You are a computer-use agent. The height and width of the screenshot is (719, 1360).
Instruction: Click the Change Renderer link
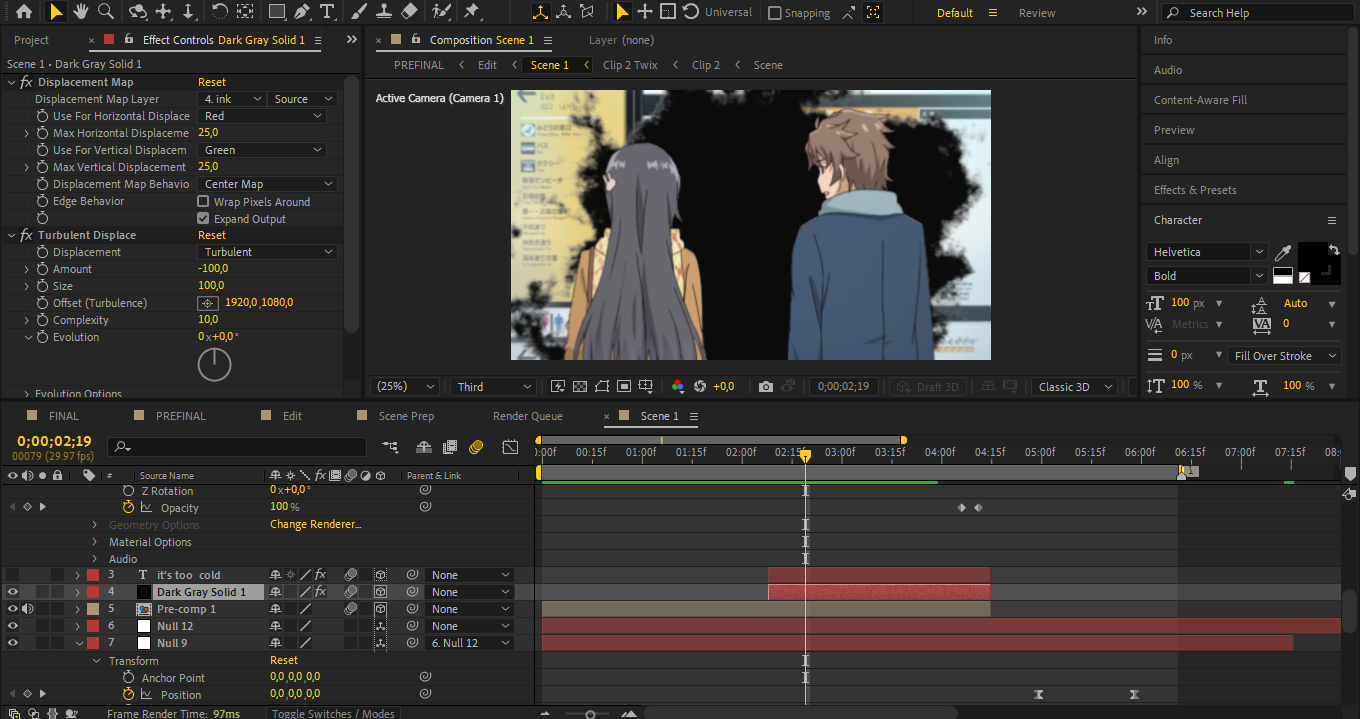point(315,525)
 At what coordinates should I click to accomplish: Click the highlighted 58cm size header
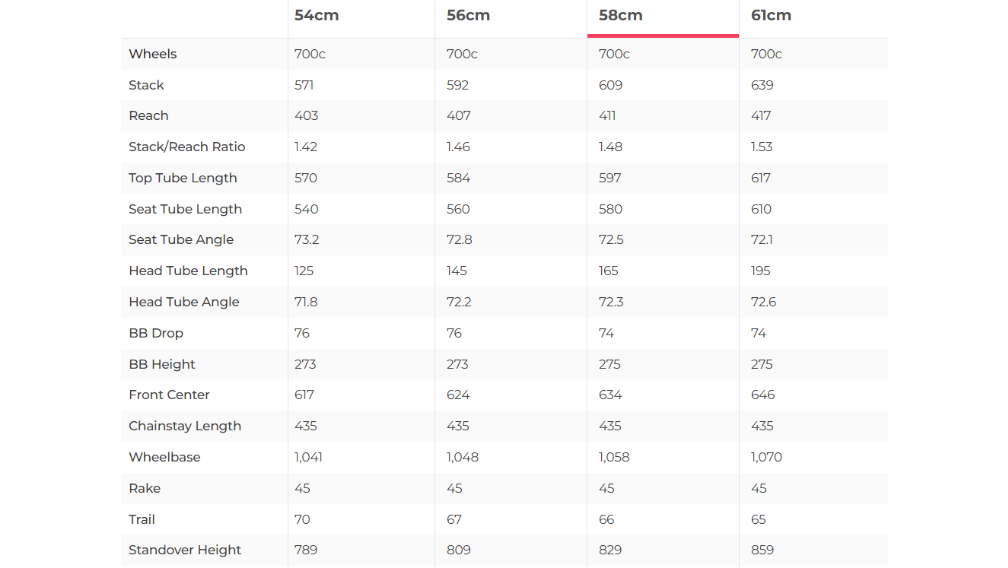(620, 15)
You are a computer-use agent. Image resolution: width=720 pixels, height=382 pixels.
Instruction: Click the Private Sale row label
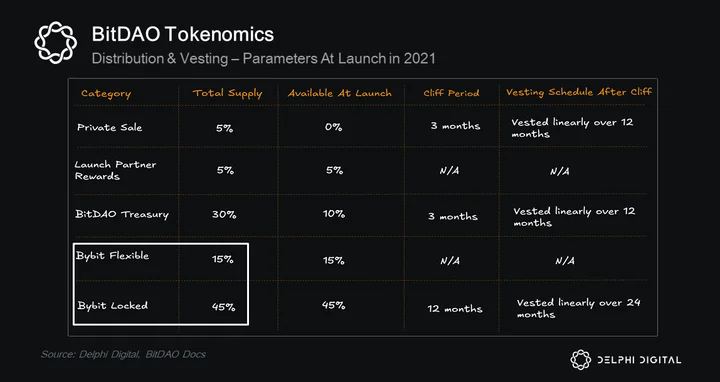(110, 128)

● **TASK**: Leaving out any pictures, write the records above out exactly as they are.

● **YOUR RESPONSE**:
You are a computer-use agent. The height and width of the screenshot is (719, 1360).
Instruction: Click the Change Renderer link
point(315,525)
 At what coordinates should I click to accomplish: Click the highlighted 58cm size header
(620, 15)
You are a computer-use agent. Image resolution: width=720 pixels, height=382 pixels.
Instruction: Click the Private Sale row label
(110, 128)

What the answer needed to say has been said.